------ Input

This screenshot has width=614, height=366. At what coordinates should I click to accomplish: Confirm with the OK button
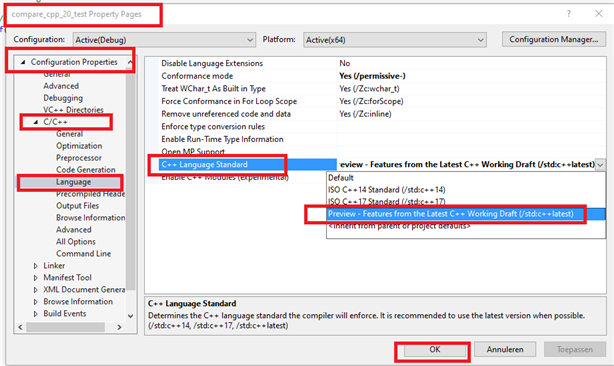435,350
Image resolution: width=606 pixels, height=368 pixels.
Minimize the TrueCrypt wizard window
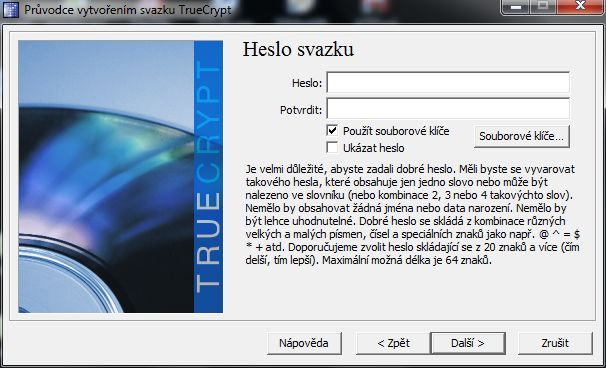click(515, 7)
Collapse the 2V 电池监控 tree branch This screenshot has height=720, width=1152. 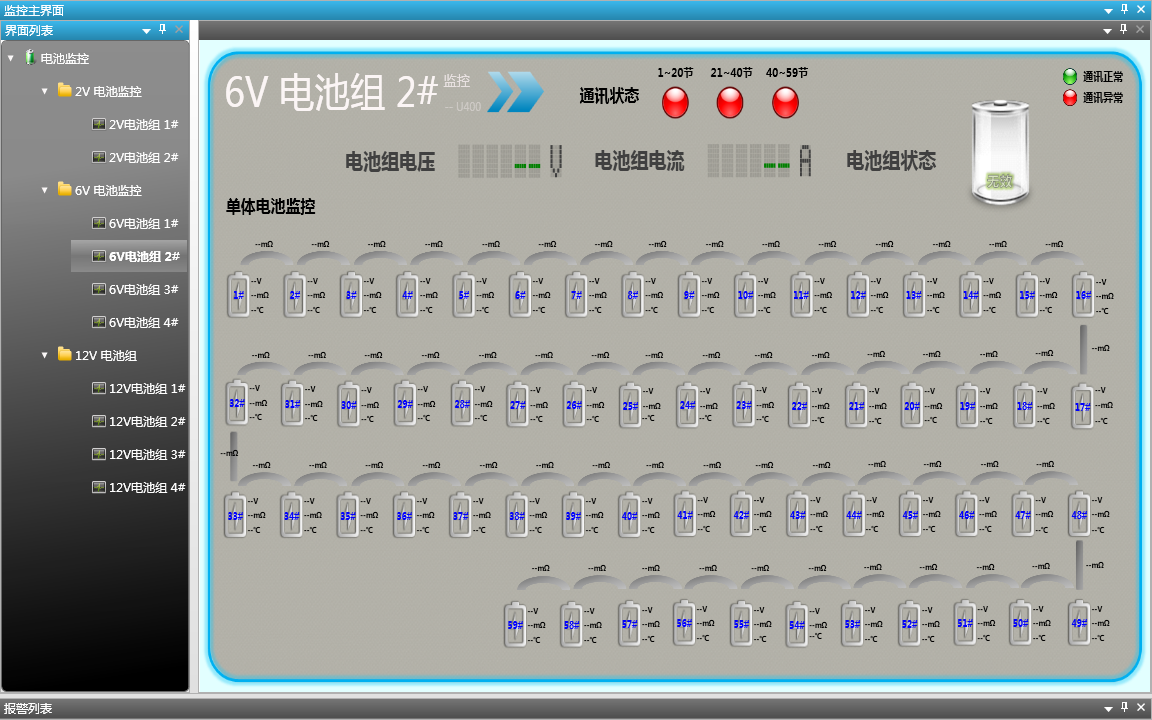[x=44, y=90]
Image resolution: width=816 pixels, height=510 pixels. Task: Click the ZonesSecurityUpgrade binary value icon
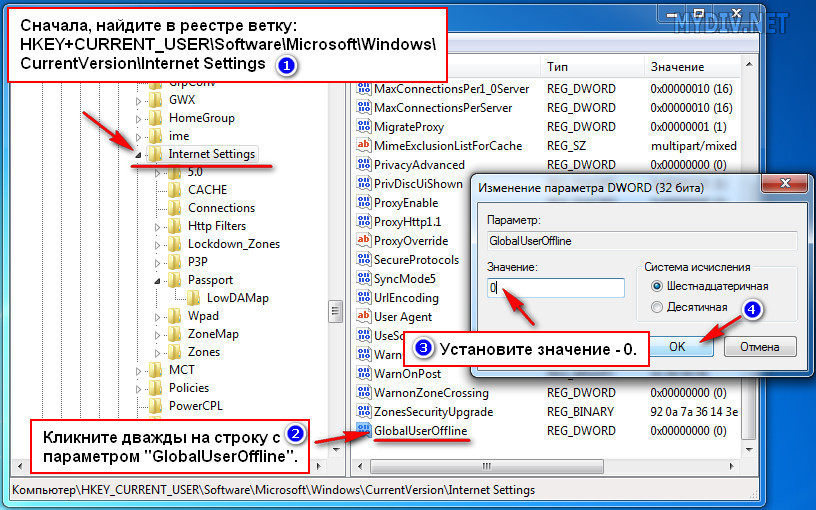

------------

* [Action item]: Pull out all lines from the entries above that include the word "pixels".

* [Written response]:
Image resolution: width=606 pixels, height=368 pixels.
Image resolution: width=816 pixels, height=510 pixels. Task: Click the ZonesSecurityUpgrade binary value icon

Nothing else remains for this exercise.